Consider how the seemingly immutable curriculum experienced by undergraduates is actually quite fluid when viewed on a timescale of more than four years. In 1994 the engineering college reduced the number of physics courses taken by engineering students from three to two. A year later the science college followed suit. This upset a long-standing sequence of three courses offered by the department: Physics I (Newtonian mechanics including rotations and angular momentum), Physics II (waves, vibrations and optics for half the semester and thermodynamics for the other half) and Physics III (electricity and magnetism up to Maxwell's Equations). We had to devise a pair of two-semester sequences for the engineering and the science students which in some way covered the ground previously covered in three semesters. The "third" course would be required only for physics majors. Note that in former times, more than 20 years ago, all students took four semesters of introductory physics how times have changed. The challenge was to determine what the content of the new courses should be, such that the non-physics majors would receive respectable introduction to the subject, while the physics majors would reach a level of understanding sufficient to undertake their intermediate level courses.

We agreed not to simply compress three semesters of physics into two. Some topics, agonizingly, would have to be deleted from the old sequence. We wanted a third course for physics majors that would not just fill in topics omitted from the first two courses, but give these sophomores a first look at 20th-century physics. A great deal of discussion followed, since everyone on the committee, not to mention every other faculty member in the department, had his or her own ideas about what the introductory sequence should contain. Starting in the fall of 1996 we fully implemented the results of our efforts. Physics I now treats basic Newtonian Mechanics plus several weeks of thermal physics. Physics II is now mostly electricity and magnetism, as well as a few weeks of wave motion. Both of these courses exist in versions for the science students and for the engineering students. While their syllabi are very similar, instructors are free to make adjustments according to which group they are addressing.

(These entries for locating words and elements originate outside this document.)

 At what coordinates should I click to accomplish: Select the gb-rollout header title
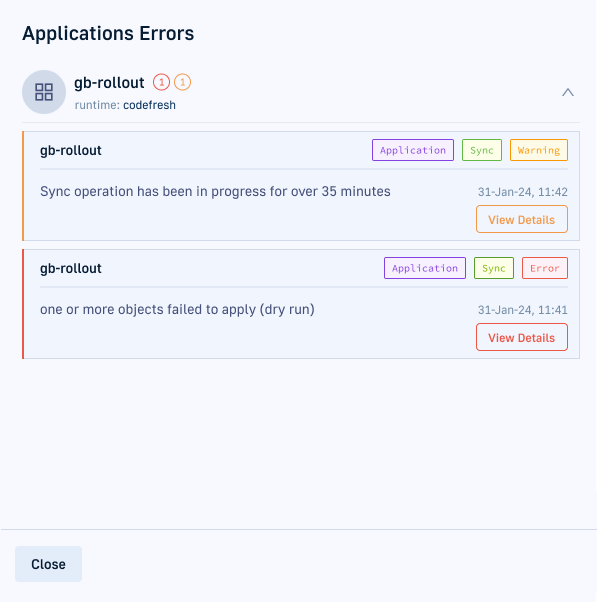click(x=109, y=83)
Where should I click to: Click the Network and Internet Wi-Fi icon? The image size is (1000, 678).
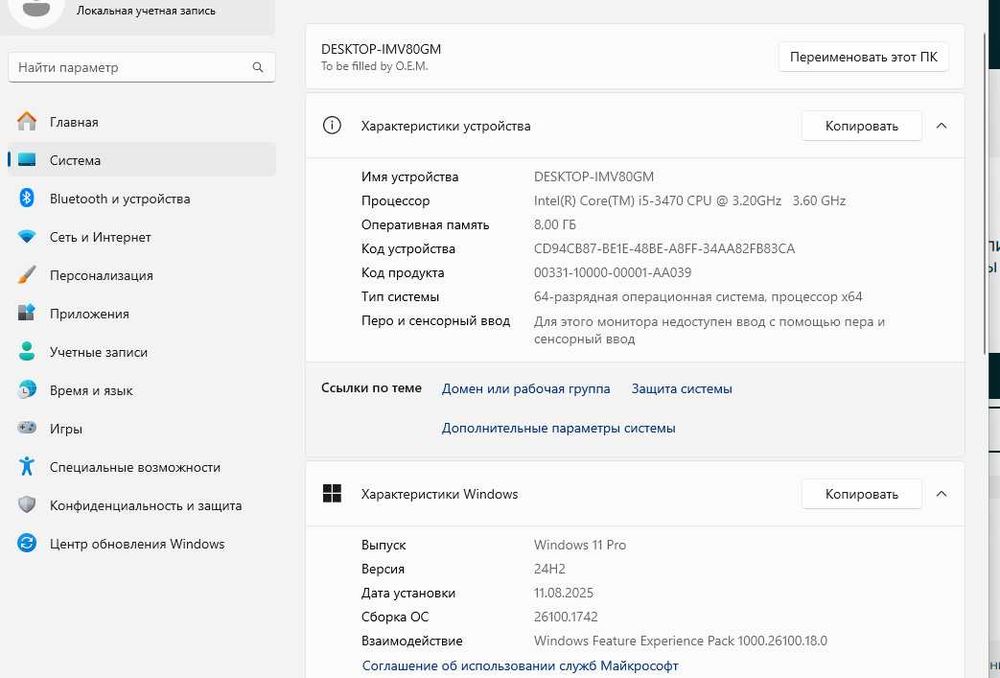coord(28,237)
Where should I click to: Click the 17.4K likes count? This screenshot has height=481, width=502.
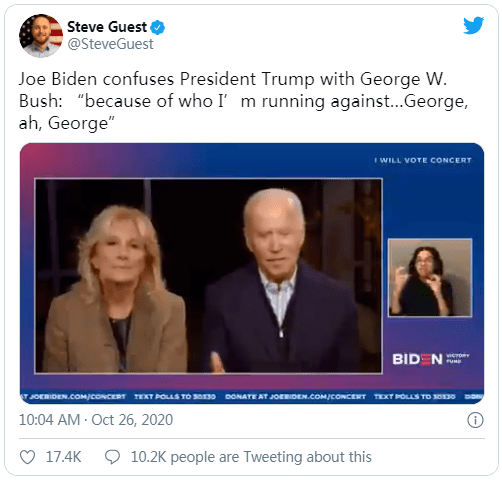click(63, 457)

Physics III received the largest make-over in this process. Subtitled "Modern Essentials," the new course consists of Special Relativity and early quantum phenomenology, finishing with the Schroedinger equation. The virtue of teaching SR to sophomores is that it challenges people's conceptions of space and time, but in a context that can be kept mathematically simple; we find that this approach captures and holds people's interest. The virtue of bringing quantum physics into the curriculum early is similarly to give young students a chance to deal with non-classical, initially non-intuitive, topics early enough to keep their interest in the subject high. Our response to this course offering has been very good. Although only required for physics majors, over half the enrollment in each semester has come from other areas of the university.

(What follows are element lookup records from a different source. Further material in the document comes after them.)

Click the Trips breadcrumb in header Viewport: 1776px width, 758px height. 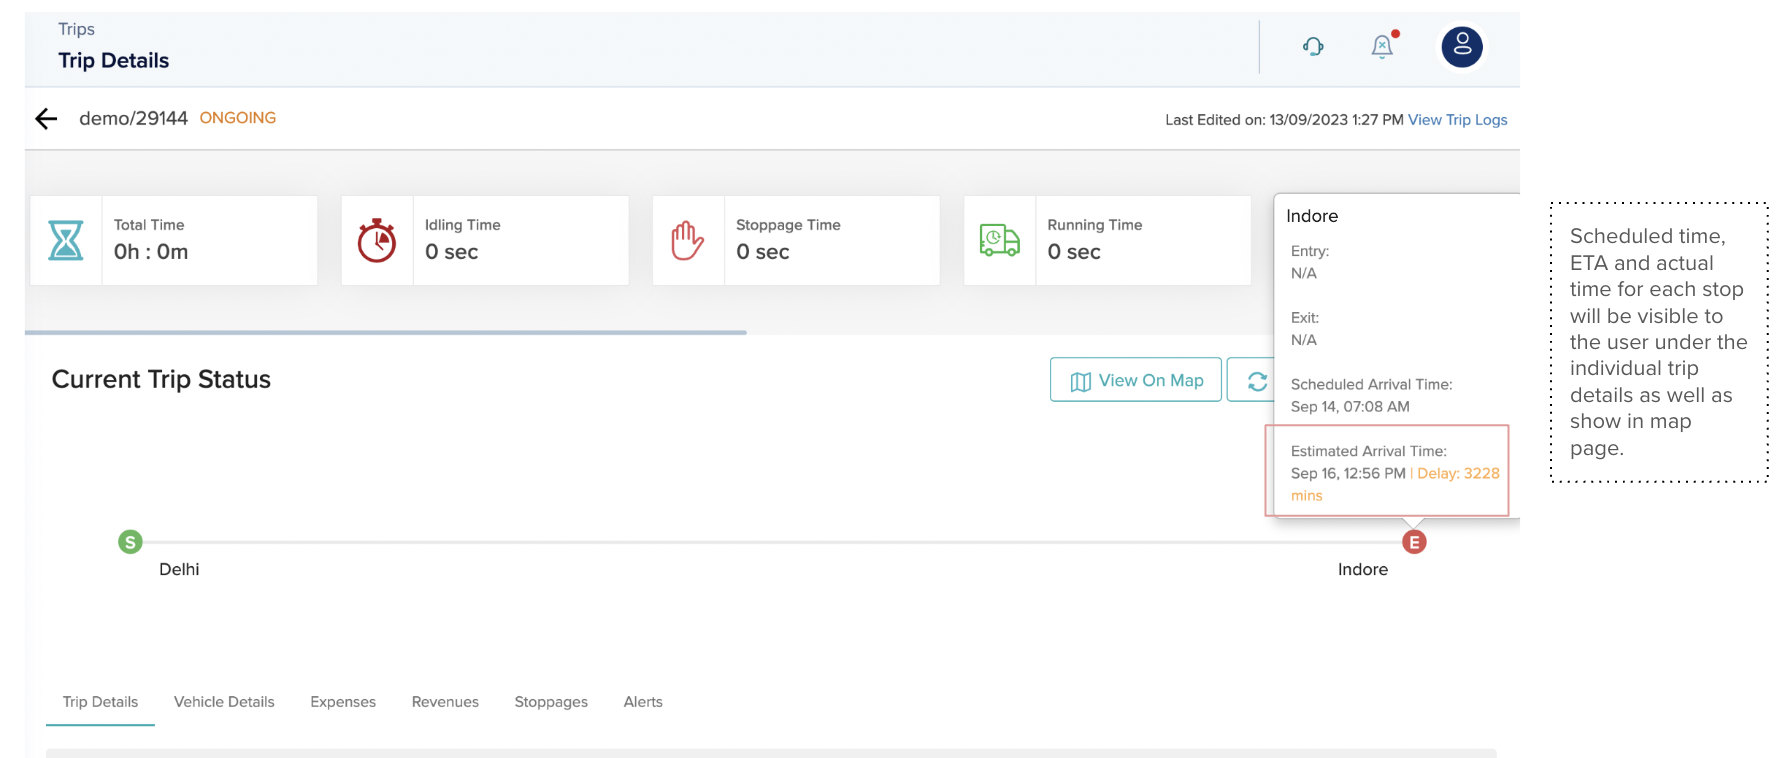pyautogui.click(x=76, y=29)
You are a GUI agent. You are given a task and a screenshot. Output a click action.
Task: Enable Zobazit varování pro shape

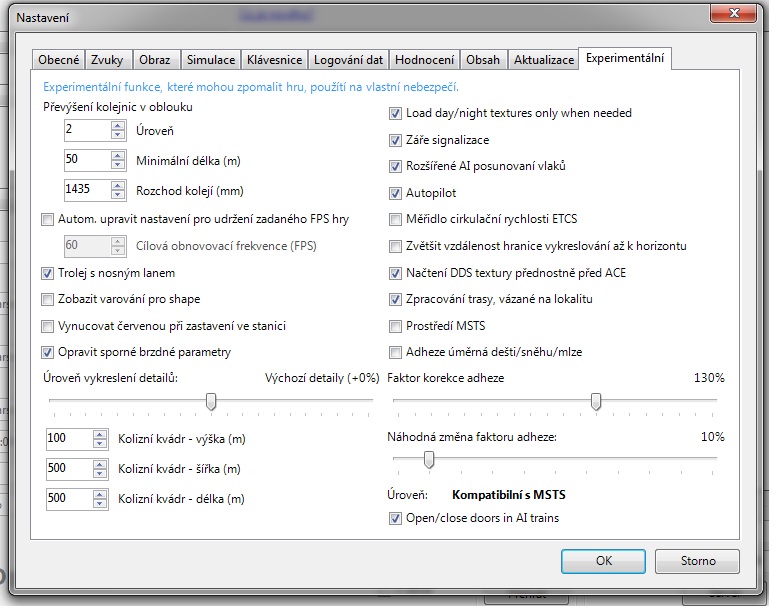(48, 299)
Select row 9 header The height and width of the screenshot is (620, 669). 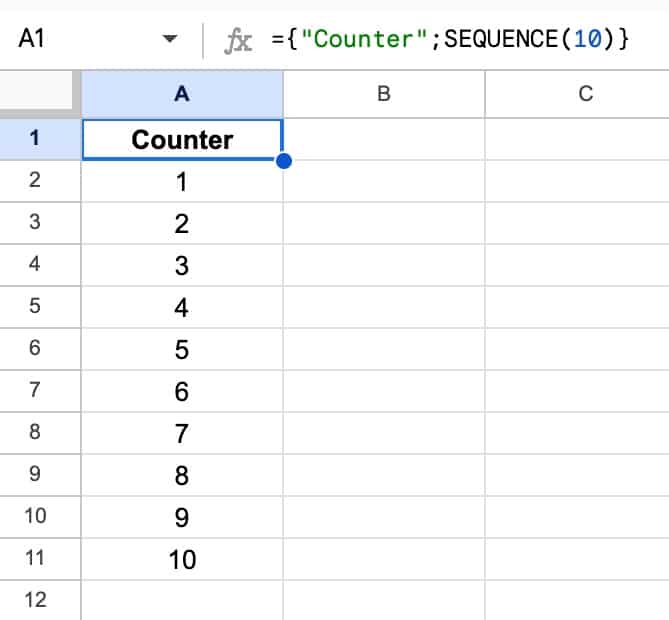click(x=36, y=475)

To compensate for the loss of several topics in the introductory mechanics course, we made another adjustment in the early curriculum, adding a course to be taken in parallel with the Modern Essentials course. Called Physics Analysis, this course deals with simple harmonic motion, using it as a vehicle for solving the relevant differential equation in many different contexts. We introduce numerical modeling and symbolic manipulation using the Maple computer program. Thus the physics majors still have four courses at the introductory level to prepare for their intermediate level course, just as in former times.

In the next two years more changes will likely occur in our curriculum. Our strong new Astrophysics group will introduce two new courses at the introductory level: one is an introductory astronomy course for all students, including non-technical students, while the other is an experimental astronomy course for technical students who wish to learn the craft of using astronomical equipment. We believe there is large pent-up demand for courses of this kind at Carnegie Mellon. The undergraduate curriculum in physics is hardly a static entity. The department is continually looking for ways to better serve the needs of its students.